Please gather each line of the items below that contains the word "what" and copy those lines out in full.

» Records for this task:
==*==

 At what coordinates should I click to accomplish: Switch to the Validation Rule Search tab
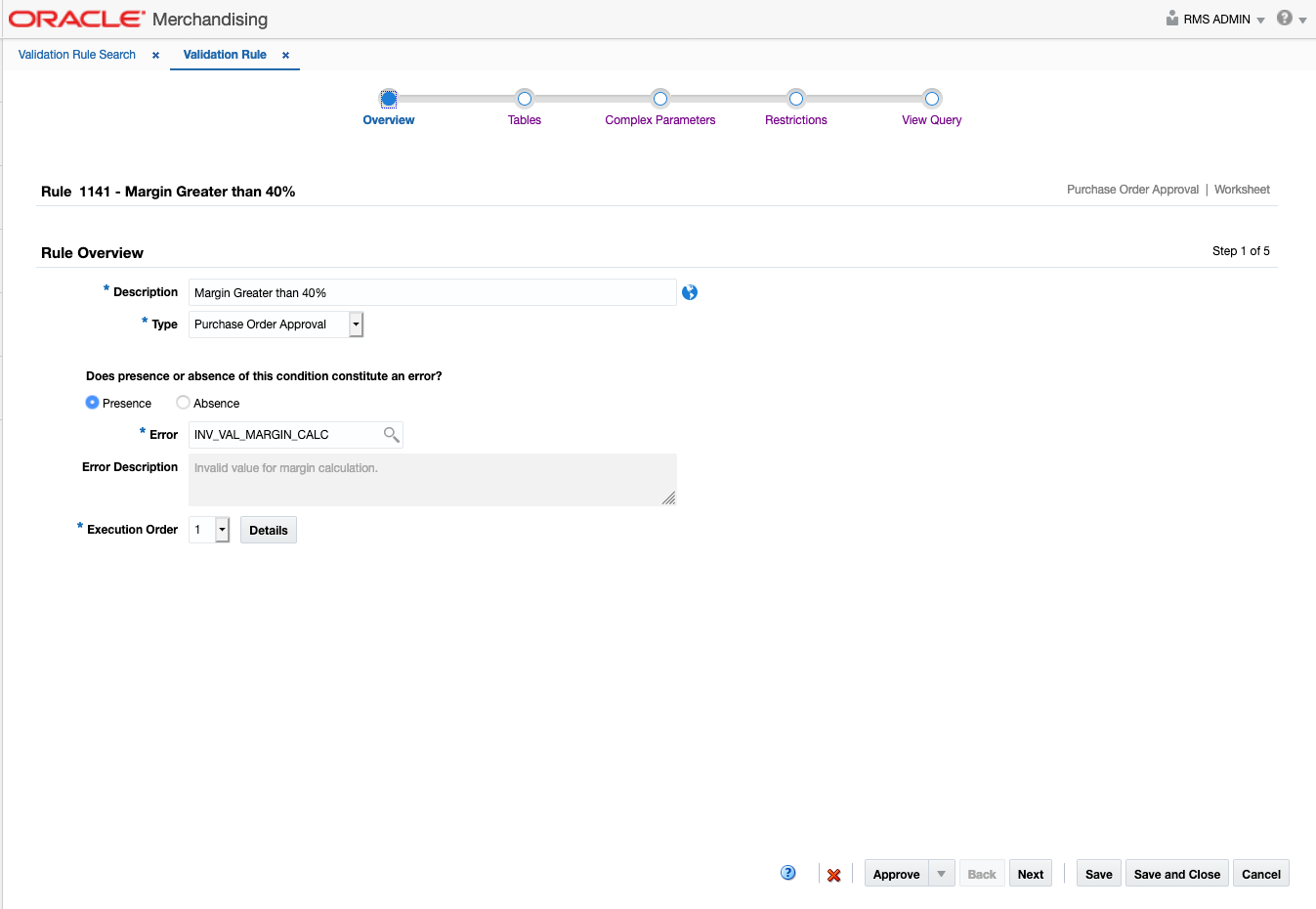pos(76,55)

==*==

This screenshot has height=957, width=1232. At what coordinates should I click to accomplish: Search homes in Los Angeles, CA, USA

==*==

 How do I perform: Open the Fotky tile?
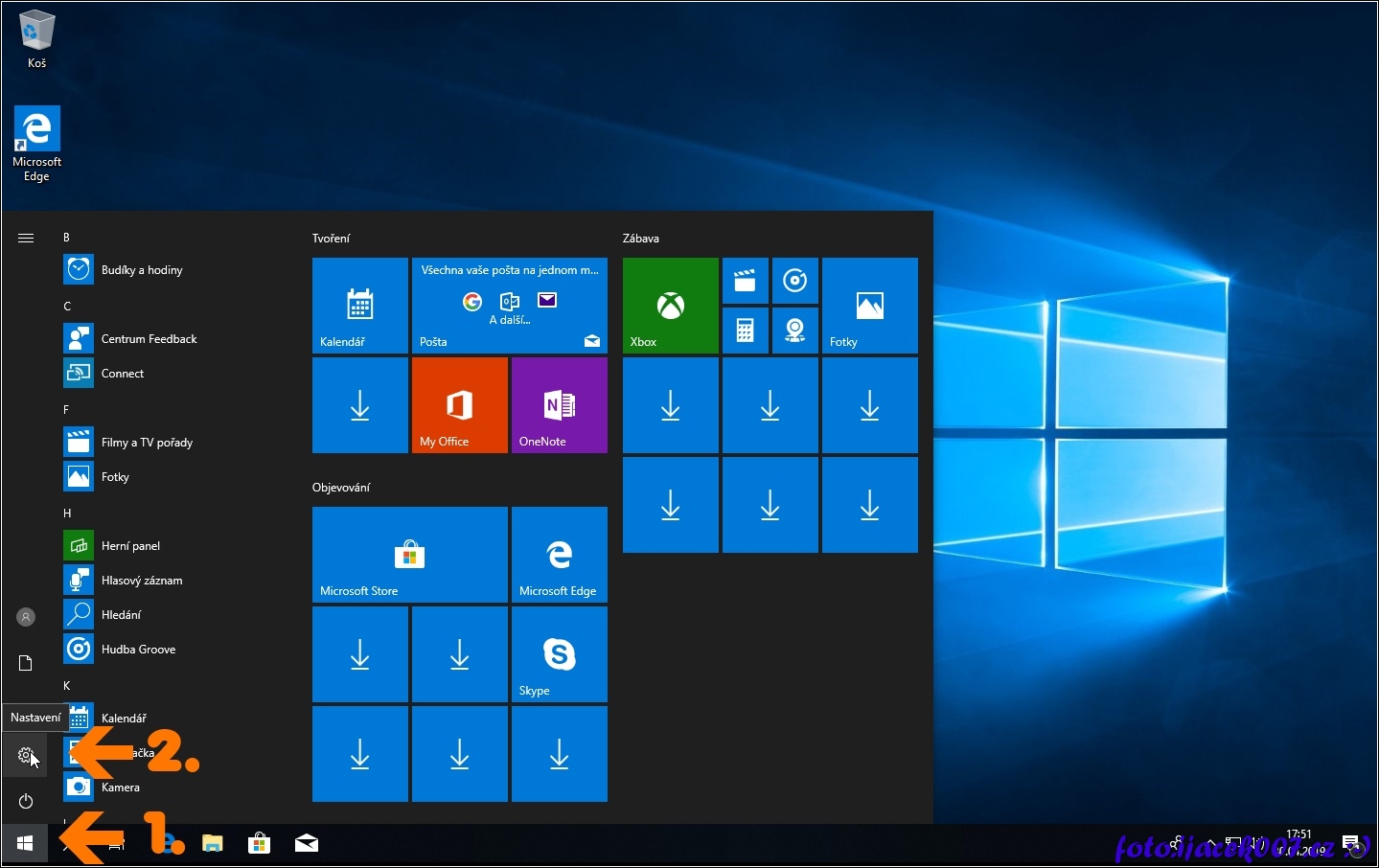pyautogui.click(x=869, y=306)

==*==

» The completed task:
 At what coordinates should I click to accomplish: Switch to the Validation Rule Search tab
This screenshot has height=957, width=1232. At what coordinates should I click to accomplish: Search homes in Los Angeles, CA, USA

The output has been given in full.